◆ Uit te voeren taak
Geef de records vanaf het begin tot en met de regel met "tap(863, 202)" weer als CSV met twee kolommen, "invoer" en "uitvoer", met één rij per record. Zet elke waarde in één veld tussen aanhalingstekens en vervang regeleinden door spaties.

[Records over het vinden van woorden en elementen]
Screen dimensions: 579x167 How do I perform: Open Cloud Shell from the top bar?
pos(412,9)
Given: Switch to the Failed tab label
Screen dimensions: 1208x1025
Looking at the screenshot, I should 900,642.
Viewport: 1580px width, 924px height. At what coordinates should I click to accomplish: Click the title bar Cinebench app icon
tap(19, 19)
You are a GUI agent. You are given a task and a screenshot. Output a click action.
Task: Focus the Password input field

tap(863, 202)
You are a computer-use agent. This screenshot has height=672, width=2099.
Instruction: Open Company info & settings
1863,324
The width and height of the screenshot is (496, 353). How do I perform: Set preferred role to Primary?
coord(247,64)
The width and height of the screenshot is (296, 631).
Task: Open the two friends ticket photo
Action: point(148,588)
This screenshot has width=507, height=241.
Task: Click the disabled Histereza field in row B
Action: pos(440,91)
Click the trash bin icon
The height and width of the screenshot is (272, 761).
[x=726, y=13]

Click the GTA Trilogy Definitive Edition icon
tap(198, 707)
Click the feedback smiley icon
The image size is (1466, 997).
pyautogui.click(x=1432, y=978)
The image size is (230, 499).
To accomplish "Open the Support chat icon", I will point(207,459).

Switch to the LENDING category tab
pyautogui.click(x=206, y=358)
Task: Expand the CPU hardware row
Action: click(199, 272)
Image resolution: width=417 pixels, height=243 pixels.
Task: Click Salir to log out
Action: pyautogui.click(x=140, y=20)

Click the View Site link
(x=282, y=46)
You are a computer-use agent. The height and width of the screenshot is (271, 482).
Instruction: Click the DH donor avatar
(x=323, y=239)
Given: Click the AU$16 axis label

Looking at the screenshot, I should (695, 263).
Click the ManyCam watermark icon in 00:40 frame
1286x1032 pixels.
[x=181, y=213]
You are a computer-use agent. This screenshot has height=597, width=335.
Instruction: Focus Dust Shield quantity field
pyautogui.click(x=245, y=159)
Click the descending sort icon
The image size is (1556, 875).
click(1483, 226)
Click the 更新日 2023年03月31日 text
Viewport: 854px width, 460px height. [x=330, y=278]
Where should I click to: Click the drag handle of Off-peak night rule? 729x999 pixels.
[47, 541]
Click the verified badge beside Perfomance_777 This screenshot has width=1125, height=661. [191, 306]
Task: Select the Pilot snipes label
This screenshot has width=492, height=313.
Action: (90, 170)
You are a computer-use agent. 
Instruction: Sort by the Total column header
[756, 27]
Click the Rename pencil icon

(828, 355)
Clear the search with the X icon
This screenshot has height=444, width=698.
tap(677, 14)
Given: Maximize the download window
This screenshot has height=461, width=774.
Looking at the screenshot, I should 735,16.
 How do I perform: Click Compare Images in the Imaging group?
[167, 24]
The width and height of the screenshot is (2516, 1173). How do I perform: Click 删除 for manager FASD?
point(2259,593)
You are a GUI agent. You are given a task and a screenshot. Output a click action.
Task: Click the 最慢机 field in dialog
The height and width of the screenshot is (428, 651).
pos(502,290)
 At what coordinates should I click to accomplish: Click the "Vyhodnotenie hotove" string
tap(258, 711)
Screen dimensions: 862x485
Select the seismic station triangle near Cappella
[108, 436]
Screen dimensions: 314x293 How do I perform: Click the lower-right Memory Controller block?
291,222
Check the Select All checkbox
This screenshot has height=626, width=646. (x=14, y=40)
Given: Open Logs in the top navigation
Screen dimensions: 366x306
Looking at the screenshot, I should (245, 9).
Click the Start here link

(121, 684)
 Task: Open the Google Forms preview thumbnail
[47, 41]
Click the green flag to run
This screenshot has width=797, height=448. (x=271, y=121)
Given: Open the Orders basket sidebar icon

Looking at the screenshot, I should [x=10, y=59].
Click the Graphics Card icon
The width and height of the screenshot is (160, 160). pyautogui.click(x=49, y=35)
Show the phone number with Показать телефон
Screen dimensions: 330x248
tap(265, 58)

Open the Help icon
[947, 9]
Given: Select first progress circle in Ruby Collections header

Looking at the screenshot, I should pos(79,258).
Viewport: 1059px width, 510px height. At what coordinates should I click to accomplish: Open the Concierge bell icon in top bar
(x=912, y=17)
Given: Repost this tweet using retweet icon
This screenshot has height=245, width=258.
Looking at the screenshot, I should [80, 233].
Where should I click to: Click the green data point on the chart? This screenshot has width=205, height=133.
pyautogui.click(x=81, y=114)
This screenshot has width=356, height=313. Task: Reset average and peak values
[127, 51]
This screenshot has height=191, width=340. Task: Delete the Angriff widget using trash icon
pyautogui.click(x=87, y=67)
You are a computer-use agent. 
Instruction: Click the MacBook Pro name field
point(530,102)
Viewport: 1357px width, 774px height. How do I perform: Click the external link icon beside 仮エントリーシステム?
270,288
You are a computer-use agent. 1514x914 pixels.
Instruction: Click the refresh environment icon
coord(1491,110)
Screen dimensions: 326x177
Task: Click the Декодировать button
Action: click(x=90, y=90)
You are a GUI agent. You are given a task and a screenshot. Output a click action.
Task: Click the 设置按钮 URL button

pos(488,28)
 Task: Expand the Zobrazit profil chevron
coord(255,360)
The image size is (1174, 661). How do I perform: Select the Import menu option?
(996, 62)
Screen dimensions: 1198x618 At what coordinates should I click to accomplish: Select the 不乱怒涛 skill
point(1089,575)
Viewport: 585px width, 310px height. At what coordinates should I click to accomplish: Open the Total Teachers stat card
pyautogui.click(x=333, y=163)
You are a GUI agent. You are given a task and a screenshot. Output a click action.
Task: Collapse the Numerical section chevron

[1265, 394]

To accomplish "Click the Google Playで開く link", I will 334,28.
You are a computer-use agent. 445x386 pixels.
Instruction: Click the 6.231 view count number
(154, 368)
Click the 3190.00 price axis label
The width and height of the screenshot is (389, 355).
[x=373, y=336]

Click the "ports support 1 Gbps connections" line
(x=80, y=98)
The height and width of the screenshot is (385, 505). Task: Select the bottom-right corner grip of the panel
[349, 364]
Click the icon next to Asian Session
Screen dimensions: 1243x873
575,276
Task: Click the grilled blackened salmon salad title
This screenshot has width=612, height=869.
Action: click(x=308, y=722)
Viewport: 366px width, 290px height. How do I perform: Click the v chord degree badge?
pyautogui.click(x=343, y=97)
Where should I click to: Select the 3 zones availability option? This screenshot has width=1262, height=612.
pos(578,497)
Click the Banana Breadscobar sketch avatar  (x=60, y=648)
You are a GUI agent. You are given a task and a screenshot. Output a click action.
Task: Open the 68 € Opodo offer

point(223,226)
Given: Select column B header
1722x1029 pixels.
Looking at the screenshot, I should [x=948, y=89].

◆ Uitvoer van oefening
invoer,uitvoer
"Screen dimensions: 579x167 How do I perform: Open Cloud Shell from the top bar?","pos(412,9)"
"Given: Switch to the Failed tab label Screen dimensions: 1208x1025","Looking at the screenshot, I should 900,642."
"Viewport: 1580px width, 924px height. At what coordinates should I click to accomplish: Click the title bar Cinebench app icon","tap(19, 19)"
"You are a GUI agent. You are given a task and a screenshot. Output a click action. Task: Focus the Password input field","tap(863, 202)"